Linux Kernel Data Structure Functions to Initialize/manipulate Queue: void *idr_find(struct idr *idp, int id)– look
up a UID void idr_remove(struct idr *idp, int id) Remove a UID from an idr void idr_remove_all(struct idr *idp) –
remove all entries from idr void idr_destroy(struct idr *idp) - Destroy entire idr.
Linux Kernel Data Structure Rbtree (red-black tree) – It is the Linux’s implementation of (semi) Balanced Binary
search tree. It is useful for inserting and searching efficiently. prio_tree (PST) - It is the Linux’s implementation of
radix priority search tree which is a mix of heap and radix trees. It is useful for storing intervals. e.g. consider a vma
as a closed interval of file pages [offset_begin, offset_end], and store all vmas that map a file in a PST.
IV. CONCLUSIONS
The Linux kernel is one layer in the architecture of the entire Linux system. The kernel is conceptually composed of
five major subsystems: the process scheduler, the memory manager, the virtual file system, the network interface,
and the inter-process communication interface. These subsystems interact with each other using function calls and
shared data structures.
At the highest level, the architectural style of the Linux kernel is closes to Garlan and Shaw's Data Abstraction style
([Garlan1994]); the kernel is composed of subsystems that maintain internal representation consistency by using a
specific procedural interface. As each of the subsystems is elaborated, we see an architectural style that is similar to
the layered style presented by Garlan and Shaw. Each of the subsystems is composed of modules that communicate
only with adjacent layers.
The conceptual architecture of the Linux kernel has proved its success; essential factors for this success were the
provision for the organization of developers, and the provision for system extensibility. The Linux kernel
architecture was required to support a large number of independent volunteer developers. This requirement
suggested that the system portions that require the most development -- the hardware device drivers and the file and
network protocols -- be implemented in an extensible fashion. The Linux architect chose to make these systems be
extensible using a data abstraction technique: each hardware device driver is implemented as a separate module that
supports a common interface. In this way, a single developer can add a new device driver, with minimal interaction
required with other developers of the Linux kernel. The success of the kernel implementation by a large number of
volunteer developers proves the correctness of this strategy.
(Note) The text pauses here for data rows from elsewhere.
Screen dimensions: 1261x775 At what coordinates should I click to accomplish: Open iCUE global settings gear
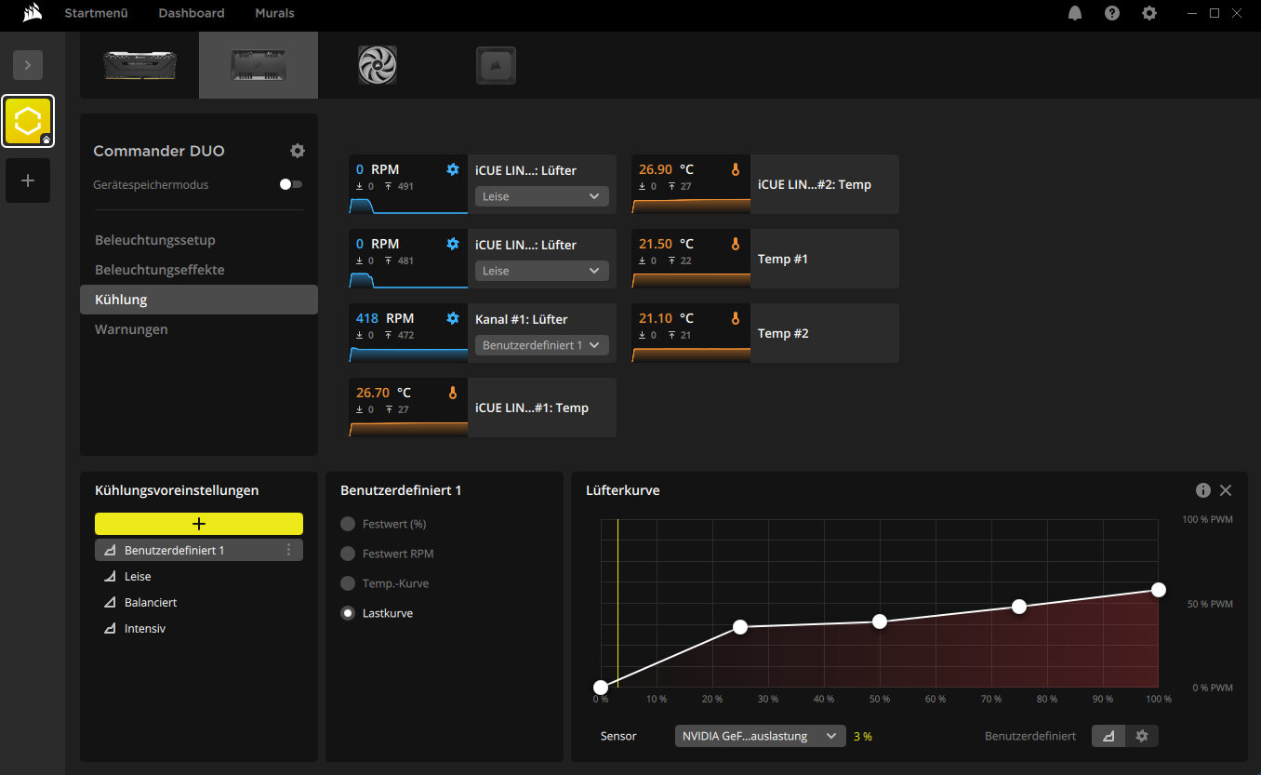[1149, 13]
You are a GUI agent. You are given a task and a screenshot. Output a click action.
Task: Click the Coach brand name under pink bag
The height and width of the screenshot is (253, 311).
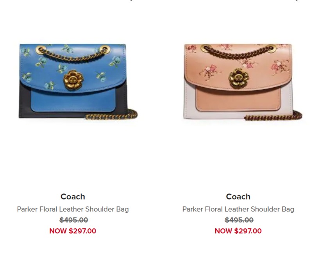click(238, 197)
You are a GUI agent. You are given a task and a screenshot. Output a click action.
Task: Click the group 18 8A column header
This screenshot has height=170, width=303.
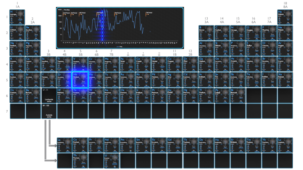coord(285,5)
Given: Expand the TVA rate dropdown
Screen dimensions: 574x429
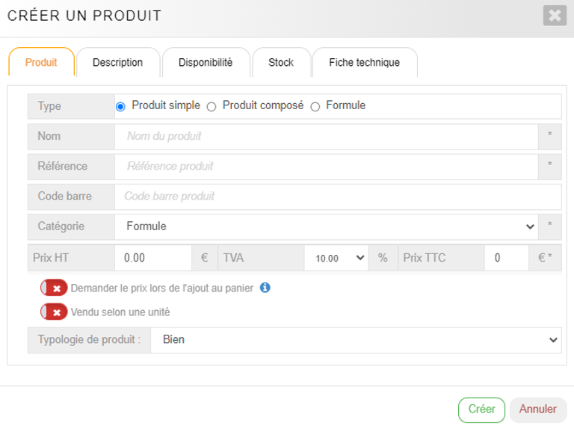Looking at the screenshot, I should [336, 258].
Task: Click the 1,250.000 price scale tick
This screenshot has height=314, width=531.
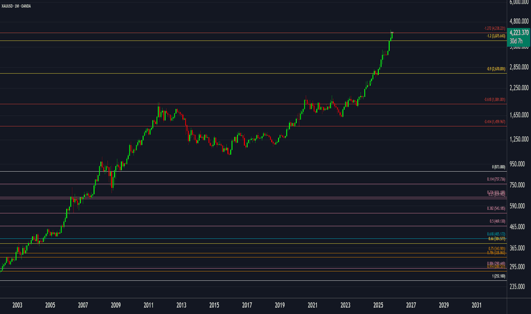Action: 518,139
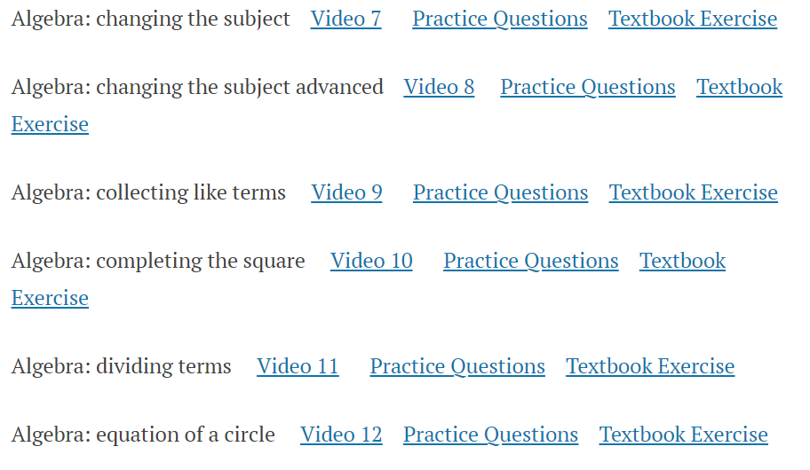Open Textbook Exercise for changing the subject
The height and width of the screenshot is (470, 810).
(x=693, y=20)
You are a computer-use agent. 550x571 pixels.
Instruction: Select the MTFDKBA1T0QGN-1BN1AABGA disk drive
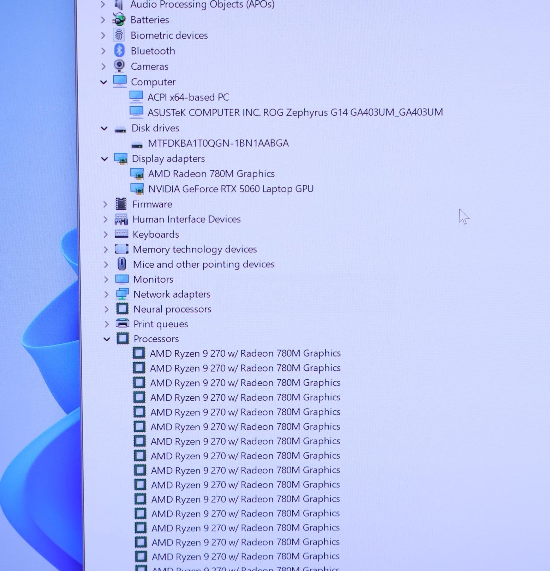point(218,143)
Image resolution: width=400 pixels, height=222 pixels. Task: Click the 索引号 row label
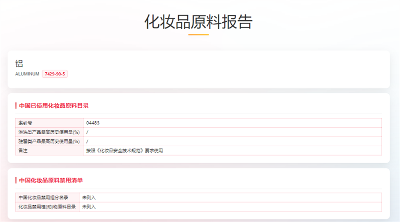pyautogui.click(x=26, y=122)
Another important extension to the Linux kernel is the addition of more supported hardware platforms. The
architecture of the system supports this extensibility by separating all hardware-specific code into distinct modules
within each subsystem. In this way, a small group of developers can effect a port of the Linux kernel to a new
hardware architecture by re-implementing only the machine-specific portions of the kernel. In future this work may
be extended using database and Linux.